Nouakchott/Madrid - Mauritanian security forces on Monday said they had launched a massive manhunt for three Spanish aid workers abducted the previous night. Spanish Interior Minister Alfredo Perez Rubalcaba said "everything points at" the Algerian-based al-Qaeda branch known as al-Qaeda in the Islamic Maghreb.
All soldiers stationed in the remote desert area along Mauritania's border with Mali and Algeria had been mobilized to prevent the abductors from slipping out of the country, the military said.
Spanish police officers who had been guarding the Spanish embassy in Nouakchott were also participating in the manhunt, according to the aid organization Barcelona Accio Solidaria, which had employed the kidnapped aid workers.
The two Spanish men and a woman were abducted at gunpoint as they were returning to the capital, Nouakchott, from the port city of Nouadhibou, near Mauritania's border with the Western Sahara to the north, security forces said, citing other members of the convoy that managed to escape.
Spanish media said turbaned attackers with covered faces targeted the last vehicle in a convoy, forcing its occupants to enter their four-wheel drive.
The convoy of 37 people in 12 vehicles was distributing humanitarian supplies to poor, rural communities, when they were attacked roughly 130 kilometres to the south of Nouadhibou, police said.
The Spanish Foreign Ministry, however, said the convoy had been heading for the Senegalese capital Dakar.
The Mauritanian army was called to accompany the rest of the convoy. Its members arrived safely in Nouakchott, according to Spanish sources.
Surveillance aircraft from Mauritania's anti-terrorism force were combing the desert, looking for a four-wheel drive vehicle, police said, adding that they believed it was possible that the abduction had been carried out by al-Qaeda.
Mauritanian security forces have battled fighters from the North African branch of al-Qaeda in the remote region around the country's border with Algeria and Mali for years.
The kidnappers did not steal anything from inside the aid workers' car, which indicated that they were not robbers, a spokesman for Barcelona Accio Solidaria said.
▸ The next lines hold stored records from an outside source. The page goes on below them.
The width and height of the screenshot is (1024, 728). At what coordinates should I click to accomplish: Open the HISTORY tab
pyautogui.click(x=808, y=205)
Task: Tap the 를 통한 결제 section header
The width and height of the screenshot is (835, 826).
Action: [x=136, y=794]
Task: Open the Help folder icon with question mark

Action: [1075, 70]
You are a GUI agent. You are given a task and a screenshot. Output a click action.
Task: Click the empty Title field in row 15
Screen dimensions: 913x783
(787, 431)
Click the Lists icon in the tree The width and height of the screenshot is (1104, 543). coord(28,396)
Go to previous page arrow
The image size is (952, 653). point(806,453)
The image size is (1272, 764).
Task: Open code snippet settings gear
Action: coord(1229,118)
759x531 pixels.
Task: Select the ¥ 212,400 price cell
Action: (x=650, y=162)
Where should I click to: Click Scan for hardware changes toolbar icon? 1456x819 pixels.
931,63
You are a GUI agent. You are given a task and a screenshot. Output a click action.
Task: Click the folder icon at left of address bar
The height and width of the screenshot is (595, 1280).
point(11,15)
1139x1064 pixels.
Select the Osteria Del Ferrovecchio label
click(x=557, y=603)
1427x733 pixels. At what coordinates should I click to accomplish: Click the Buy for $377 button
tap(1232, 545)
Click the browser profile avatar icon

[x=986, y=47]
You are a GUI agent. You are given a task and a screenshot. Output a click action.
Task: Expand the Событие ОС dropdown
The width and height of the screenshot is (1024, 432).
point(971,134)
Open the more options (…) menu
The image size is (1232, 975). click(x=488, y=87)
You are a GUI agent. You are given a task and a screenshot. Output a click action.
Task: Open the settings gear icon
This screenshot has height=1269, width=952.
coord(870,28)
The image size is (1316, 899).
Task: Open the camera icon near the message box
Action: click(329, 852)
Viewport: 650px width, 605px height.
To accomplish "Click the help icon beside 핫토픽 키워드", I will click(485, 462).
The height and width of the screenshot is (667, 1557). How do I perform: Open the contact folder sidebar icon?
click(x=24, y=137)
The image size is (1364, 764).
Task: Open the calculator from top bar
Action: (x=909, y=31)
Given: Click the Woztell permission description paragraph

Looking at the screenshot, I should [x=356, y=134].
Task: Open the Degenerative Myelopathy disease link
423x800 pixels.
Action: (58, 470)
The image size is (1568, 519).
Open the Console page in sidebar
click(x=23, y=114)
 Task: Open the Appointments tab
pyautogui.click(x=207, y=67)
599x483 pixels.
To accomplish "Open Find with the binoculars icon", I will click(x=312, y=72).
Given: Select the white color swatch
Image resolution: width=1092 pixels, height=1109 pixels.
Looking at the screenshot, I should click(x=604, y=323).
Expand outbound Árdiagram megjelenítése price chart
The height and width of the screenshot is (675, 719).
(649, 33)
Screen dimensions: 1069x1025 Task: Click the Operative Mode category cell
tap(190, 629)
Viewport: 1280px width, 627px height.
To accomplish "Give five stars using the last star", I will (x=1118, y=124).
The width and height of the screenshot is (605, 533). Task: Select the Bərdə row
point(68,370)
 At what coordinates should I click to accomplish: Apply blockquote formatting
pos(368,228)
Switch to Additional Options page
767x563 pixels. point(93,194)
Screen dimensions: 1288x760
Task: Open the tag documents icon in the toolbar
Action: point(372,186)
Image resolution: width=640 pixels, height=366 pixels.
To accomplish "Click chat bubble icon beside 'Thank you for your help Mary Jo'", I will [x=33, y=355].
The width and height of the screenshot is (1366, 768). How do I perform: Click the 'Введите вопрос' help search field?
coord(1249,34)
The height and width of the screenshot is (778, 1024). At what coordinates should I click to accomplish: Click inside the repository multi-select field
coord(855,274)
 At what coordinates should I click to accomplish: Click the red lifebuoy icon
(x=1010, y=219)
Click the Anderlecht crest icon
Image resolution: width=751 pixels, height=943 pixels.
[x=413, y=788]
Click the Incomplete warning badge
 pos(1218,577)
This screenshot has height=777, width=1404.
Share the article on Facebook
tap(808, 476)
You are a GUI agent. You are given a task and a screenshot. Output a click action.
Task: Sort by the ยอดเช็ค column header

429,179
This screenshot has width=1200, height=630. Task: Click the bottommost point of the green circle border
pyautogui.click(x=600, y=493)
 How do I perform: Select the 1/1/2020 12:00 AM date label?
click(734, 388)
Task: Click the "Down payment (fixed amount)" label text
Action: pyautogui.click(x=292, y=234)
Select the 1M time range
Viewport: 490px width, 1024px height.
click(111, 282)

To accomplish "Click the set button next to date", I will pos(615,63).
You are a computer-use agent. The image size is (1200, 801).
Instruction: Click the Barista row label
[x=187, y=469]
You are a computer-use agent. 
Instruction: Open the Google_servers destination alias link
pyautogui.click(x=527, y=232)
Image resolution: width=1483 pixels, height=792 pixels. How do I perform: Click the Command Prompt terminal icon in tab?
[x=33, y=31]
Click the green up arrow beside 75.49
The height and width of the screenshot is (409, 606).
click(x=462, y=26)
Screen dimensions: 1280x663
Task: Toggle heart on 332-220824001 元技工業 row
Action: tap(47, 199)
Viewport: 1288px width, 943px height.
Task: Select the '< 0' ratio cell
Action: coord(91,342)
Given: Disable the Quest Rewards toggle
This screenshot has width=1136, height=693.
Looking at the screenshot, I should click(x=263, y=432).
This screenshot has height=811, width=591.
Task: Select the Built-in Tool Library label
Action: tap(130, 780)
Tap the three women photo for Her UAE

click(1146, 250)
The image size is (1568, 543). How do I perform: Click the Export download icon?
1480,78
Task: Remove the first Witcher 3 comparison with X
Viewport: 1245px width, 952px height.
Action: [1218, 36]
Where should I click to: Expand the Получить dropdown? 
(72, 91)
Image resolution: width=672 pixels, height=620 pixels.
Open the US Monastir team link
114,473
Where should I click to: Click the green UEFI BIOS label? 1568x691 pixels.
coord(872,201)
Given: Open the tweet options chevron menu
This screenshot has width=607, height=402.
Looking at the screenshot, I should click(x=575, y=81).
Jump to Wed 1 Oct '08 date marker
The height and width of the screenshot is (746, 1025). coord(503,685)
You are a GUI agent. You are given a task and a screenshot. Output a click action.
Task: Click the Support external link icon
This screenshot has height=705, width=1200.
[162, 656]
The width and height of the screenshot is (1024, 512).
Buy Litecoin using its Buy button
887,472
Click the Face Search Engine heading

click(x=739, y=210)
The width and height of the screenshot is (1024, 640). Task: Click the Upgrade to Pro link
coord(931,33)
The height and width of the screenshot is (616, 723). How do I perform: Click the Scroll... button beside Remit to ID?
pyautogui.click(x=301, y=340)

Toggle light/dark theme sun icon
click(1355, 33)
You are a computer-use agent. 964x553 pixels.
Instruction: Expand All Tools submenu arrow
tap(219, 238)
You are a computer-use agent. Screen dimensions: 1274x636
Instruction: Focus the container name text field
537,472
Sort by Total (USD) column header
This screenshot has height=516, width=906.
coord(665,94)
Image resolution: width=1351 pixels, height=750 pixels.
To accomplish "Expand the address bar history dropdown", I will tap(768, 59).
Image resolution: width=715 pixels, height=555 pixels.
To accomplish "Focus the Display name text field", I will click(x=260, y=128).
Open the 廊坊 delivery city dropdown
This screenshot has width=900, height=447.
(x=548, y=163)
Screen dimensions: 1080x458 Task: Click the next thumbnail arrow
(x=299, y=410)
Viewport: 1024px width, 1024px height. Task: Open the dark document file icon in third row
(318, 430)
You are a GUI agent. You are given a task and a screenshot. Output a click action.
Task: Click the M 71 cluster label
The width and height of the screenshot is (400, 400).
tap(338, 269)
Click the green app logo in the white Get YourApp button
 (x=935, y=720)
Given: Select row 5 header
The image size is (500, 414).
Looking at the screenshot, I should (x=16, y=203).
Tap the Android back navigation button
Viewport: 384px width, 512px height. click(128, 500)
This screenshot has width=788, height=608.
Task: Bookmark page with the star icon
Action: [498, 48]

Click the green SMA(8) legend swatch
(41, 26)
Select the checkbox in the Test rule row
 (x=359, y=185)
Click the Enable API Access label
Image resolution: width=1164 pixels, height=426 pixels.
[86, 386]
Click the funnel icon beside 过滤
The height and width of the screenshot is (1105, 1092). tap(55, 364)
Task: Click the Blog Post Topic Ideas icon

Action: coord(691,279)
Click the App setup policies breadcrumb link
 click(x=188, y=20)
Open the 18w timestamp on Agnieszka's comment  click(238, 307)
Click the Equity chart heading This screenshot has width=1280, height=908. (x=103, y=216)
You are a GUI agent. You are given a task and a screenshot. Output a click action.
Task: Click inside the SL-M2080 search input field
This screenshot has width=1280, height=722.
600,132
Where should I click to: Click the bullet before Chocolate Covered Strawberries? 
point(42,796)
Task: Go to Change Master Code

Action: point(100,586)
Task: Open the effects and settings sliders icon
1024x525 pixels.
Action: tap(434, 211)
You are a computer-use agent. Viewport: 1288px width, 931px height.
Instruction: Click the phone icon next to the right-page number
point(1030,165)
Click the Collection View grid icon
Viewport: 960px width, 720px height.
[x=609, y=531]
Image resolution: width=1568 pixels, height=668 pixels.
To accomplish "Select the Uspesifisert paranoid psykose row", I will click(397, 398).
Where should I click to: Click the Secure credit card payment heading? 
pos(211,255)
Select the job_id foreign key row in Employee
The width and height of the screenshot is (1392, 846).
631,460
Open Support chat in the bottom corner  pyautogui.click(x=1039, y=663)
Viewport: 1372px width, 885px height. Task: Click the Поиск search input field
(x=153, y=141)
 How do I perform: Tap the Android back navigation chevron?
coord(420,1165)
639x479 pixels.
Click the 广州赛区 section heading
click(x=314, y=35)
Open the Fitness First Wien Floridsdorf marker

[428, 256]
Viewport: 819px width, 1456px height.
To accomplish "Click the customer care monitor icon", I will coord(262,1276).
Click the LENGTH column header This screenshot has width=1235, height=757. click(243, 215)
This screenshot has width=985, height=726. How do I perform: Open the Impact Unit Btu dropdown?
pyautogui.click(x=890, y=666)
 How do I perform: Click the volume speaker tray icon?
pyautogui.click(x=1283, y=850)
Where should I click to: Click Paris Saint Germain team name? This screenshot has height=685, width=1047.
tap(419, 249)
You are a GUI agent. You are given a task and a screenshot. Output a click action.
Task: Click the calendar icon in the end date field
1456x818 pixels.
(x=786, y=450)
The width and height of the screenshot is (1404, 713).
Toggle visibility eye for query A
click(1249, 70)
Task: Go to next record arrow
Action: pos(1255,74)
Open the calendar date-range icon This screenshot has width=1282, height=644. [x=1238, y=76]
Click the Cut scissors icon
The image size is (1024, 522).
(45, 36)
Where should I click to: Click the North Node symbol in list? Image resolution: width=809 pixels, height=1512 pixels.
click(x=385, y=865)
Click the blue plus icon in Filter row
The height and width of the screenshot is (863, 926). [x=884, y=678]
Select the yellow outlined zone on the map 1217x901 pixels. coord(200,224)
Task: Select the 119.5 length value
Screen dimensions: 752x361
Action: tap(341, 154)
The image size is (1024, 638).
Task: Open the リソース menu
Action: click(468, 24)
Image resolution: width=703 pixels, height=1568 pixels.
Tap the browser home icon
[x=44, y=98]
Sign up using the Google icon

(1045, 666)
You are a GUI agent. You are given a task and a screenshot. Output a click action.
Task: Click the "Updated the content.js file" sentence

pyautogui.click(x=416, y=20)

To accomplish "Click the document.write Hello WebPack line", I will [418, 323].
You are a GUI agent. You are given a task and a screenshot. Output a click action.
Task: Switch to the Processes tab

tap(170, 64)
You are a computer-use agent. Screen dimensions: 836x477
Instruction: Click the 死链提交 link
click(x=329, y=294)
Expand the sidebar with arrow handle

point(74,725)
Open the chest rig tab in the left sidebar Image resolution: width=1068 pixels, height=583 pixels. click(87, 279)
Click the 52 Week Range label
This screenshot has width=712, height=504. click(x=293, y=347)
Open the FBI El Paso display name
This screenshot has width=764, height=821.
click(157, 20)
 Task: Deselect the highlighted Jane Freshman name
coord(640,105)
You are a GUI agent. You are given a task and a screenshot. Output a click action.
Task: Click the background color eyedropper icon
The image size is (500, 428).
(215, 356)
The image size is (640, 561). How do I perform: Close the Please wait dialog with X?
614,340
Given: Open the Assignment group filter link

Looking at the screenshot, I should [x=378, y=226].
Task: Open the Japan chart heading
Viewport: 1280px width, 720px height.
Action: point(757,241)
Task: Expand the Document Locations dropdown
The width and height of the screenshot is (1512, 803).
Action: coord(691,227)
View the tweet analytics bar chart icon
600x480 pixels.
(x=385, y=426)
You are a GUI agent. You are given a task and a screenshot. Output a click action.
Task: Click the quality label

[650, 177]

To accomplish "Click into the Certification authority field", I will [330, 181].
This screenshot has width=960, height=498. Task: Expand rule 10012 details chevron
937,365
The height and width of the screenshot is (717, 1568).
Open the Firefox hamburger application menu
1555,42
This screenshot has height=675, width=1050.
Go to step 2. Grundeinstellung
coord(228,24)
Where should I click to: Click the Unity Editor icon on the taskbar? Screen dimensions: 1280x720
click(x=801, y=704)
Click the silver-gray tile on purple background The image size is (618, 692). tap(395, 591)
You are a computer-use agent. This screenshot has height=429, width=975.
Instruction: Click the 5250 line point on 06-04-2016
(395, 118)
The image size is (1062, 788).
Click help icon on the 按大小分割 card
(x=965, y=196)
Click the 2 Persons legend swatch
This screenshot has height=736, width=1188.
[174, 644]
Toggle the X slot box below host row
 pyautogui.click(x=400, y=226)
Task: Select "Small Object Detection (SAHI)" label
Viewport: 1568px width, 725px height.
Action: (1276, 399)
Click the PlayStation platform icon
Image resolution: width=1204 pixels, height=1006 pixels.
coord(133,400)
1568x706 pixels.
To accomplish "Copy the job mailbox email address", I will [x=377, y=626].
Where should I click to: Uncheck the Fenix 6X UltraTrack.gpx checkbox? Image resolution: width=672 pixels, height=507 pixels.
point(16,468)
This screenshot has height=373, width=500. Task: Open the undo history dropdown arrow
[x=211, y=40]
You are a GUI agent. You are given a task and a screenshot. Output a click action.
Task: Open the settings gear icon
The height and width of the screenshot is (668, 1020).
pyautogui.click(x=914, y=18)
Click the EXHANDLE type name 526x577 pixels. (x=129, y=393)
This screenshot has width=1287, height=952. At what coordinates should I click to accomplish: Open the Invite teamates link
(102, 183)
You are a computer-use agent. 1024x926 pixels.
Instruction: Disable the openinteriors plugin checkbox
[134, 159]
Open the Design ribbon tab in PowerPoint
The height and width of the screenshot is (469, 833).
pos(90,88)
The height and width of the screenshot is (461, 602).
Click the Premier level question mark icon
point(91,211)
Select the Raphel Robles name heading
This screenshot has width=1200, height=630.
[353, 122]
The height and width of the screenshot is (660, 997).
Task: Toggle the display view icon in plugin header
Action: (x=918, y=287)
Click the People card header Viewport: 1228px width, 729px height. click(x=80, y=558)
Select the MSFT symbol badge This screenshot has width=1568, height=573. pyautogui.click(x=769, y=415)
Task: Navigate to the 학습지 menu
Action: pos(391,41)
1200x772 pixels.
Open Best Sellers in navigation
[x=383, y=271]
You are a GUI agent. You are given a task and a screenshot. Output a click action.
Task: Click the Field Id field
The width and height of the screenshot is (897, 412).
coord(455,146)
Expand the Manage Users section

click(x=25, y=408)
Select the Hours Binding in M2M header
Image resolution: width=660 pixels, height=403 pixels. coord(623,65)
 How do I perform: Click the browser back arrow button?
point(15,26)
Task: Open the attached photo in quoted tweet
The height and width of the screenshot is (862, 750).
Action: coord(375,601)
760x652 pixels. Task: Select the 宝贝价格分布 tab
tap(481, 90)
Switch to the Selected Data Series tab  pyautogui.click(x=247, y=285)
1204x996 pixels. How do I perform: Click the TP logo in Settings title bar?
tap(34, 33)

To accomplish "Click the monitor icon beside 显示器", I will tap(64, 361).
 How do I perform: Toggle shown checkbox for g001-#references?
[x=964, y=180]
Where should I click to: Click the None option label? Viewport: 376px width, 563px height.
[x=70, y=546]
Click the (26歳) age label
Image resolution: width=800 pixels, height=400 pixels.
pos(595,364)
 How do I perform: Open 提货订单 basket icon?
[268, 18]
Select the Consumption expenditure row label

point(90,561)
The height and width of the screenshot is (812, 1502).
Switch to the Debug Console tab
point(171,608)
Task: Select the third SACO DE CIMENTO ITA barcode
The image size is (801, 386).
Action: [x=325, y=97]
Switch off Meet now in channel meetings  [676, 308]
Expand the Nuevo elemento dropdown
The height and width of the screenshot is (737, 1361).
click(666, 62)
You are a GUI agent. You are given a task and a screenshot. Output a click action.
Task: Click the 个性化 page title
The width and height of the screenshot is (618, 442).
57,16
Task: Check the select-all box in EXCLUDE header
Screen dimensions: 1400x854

The road the convoy was travelling on had been regarded as one of the safest in the country.
The Spanish government was in contact with the governments of Mauritania and Mali, where a French citizen was abducted by alleged al-Qaeda militants a few days earlier.
Western countries have been concerned about the growing influence of al-Qaeda in some parts of Africa, including Mauritania. In December 2007, four French tourists were gunned down in the country, prompting the cancellation of the Paris-Dakar rally.
In June, a US teacher was shot dead in Nouakchott.